··· Provided material ···

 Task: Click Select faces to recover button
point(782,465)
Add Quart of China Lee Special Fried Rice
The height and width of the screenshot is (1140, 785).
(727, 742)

···

• _Prompt_:
Convert the records above into a Markdown table with the columns "Row" and "Line", numbering each line and skipping any blank lines.

• _Finished task_:
| Row | Line |
|---|---|
| 1 |  Task: Click Select faces to recover button |
| 2 | point(782,465) |
| 3 | Add Quart of China Lee Special Fried Rice |
| 4 | The height and width of the screenshot is (1140, 785). |
| 5 | (727, 742) |